- **Brano fornito**:
⁂

Il Dipartimento delle istituzioni comunica la collaborazione “d’emergenza” stabilita tra il Cantone e l’esercito svizzero. Due elicotteri in soccorso del bestiame e dei paesi isolati

BELLINZONA - Negli scorsi giorni la zona dell’alto Ticino è stata interessata da importanti precipitazioni, in seguito alle quali sono state chiuse diverse strade a causa del forte rischio di valanghe (grado 4 su 5). Nella Valle di Peccia, in particolare, una serie di slavine hanno ricoperto di neve la strada cantonale, rendendo inservibile il tratto che conduce a Piano di Peccia. Oltre agli abitanti della zona, circa una centinaia, sono rimasti isolati anche una settantina di capi di bestiame, i quali dalla giornata di ieri rischiavano di rimanere senza foraggio.
Considerato che nella giornata di ieri i disagi legati alle avverse condizioni metereologiche si sarebbero potuti prolungare ancora di qualche giorno e non era pertanto possibile garantire che la strada sarebbe stata riaperta a breve termine, è stata inoltrata alla Sezione del militare e della protezione della popolazione una richiesta per consentire il trasporto del foraggio nella località colpita. Il Dipartimento delle istituzioni, seguendo le usuali procedure che vengono adottate in questi casi, ha quindi inoltrato prontamente una richiesta di intervento al Comando della regione territoriale 3 dell’Esercito svizzero che, grazie agli ottimi rapporti di collaborazione consolidati negli ultimi anni, è intervenuto tempestivamente per far fronte alla situazione d’emergenza.
Nel corso del pomeriggio di ieri, infatti, un’importante quantità di fieno è stata trasportata a Sant’Antonio per l’approvvigionamento del bestiame grazie all’impiego di un Super Puma e un EC635. L’operazione è andata a buon fine in poco tempo, grazie all’impostazione proattiva del lavoro e all’immediato intervento del servizio di picchetto per questa tipologia d’intervento.
Nel caso di eventi straordinari, come avvenuto in Valle di Peccia, le Autorità comunali possono sempre inoltrare una richiesta di supporto alla Sezione del militare e della protezione della popolazione che provvederà a chiedere l’intervento dell’Esercito.
A titolo preventivo, tenendo presente che pure in altre regioni del cantone rimane alto il pericolo di valanghe, le Forze aeree hanno predisposto che due Super Puma e un EC635 restino in Ticino, qualora fosse ancora necessario intervenire.

⁂

- **Consegna**:
Secondo il brano sull'emergenza in Valle di Peccia, con quali velivoli è stato trasportato il fieno a Sant'Antonio?

⁂

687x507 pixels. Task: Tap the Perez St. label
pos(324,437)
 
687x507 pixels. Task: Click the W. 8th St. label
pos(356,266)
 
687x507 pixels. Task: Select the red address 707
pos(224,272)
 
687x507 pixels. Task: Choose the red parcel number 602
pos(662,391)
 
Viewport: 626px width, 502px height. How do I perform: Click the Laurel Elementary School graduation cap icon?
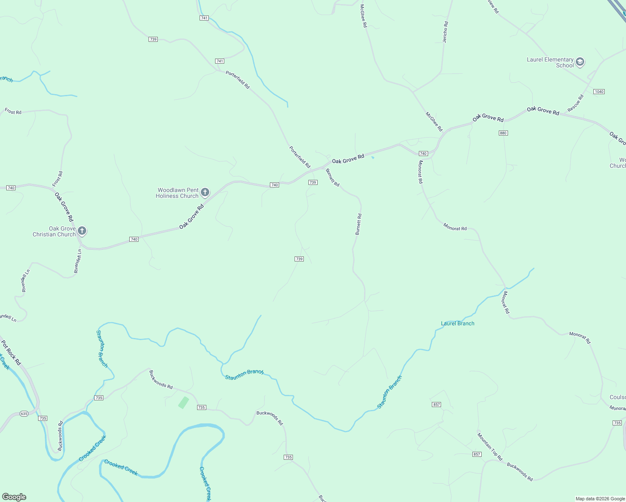(x=580, y=62)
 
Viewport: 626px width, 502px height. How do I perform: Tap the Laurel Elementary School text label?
(x=550, y=62)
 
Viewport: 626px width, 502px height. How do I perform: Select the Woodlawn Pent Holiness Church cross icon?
(x=205, y=192)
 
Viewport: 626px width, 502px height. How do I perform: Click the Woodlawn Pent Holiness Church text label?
(x=177, y=193)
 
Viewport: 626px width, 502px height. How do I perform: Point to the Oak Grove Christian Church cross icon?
(x=82, y=231)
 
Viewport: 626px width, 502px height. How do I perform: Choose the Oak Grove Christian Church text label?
(x=54, y=231)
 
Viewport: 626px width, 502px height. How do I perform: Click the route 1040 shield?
(x=599, y=92)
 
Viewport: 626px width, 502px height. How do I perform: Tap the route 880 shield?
(x=503, y=133)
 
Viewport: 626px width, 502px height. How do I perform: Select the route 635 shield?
(x=24, y=414)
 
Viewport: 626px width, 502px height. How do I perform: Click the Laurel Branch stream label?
(x=457, y=323)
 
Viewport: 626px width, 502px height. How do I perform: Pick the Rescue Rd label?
(x=575, y=103)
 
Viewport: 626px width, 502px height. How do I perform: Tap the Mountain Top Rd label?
(x=490, y=447)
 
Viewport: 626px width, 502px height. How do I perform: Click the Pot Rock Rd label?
(x=11, y=353)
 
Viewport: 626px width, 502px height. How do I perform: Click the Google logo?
(x=14, y=497)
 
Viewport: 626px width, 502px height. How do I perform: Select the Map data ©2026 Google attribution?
(x=600, y=499)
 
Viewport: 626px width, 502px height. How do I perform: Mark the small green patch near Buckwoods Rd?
(x=183, y=402)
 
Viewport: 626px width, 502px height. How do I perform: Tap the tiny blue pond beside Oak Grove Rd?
(x=372, y=158)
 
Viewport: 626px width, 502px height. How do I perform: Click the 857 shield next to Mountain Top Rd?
(x=477, y=454)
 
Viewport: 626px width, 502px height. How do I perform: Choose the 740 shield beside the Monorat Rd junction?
(x=423, y=154)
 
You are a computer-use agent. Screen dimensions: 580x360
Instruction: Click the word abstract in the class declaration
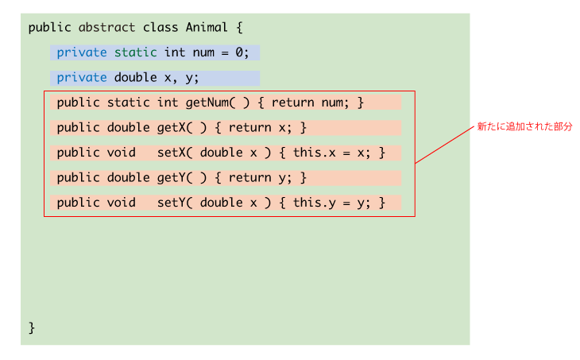pyautogui.click(x=106, y=27)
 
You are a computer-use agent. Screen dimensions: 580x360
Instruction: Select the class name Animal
pyautogui.click(x=207, y=27)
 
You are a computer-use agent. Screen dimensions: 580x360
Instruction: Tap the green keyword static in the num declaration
pyautogui.click(x=135, y=52)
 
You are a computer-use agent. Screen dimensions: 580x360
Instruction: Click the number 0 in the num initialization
pyautogui.click(x=239, y=52)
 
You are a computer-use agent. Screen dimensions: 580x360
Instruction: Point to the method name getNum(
pyautogui.click(x=210, y=103)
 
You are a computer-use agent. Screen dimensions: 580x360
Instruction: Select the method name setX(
pyautogui.click(x=175, y=153)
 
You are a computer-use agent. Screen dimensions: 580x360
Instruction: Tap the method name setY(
pyautogui.click(x=175, y=203)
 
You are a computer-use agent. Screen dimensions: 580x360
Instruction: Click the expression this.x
pyautogui.click(x=315, y=153)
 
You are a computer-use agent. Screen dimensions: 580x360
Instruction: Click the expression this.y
pyautogui.click(x=315, y=203)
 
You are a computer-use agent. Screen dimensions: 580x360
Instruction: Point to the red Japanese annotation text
pyautogui.click(x=524, y=126)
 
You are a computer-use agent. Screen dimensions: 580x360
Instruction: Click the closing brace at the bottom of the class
pyautogui.click(x=32, y=328)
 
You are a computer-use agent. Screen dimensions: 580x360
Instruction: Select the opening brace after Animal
pyautogui.click(x=239, y=28)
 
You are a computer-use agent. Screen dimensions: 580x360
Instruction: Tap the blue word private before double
pyautogui.click(x=82, y=78)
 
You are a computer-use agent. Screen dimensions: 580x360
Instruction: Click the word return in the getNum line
pyautogui.click(x=292, y=103)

⁂

- **Soluzione proposta**:
Con un Super Puma e un EC635.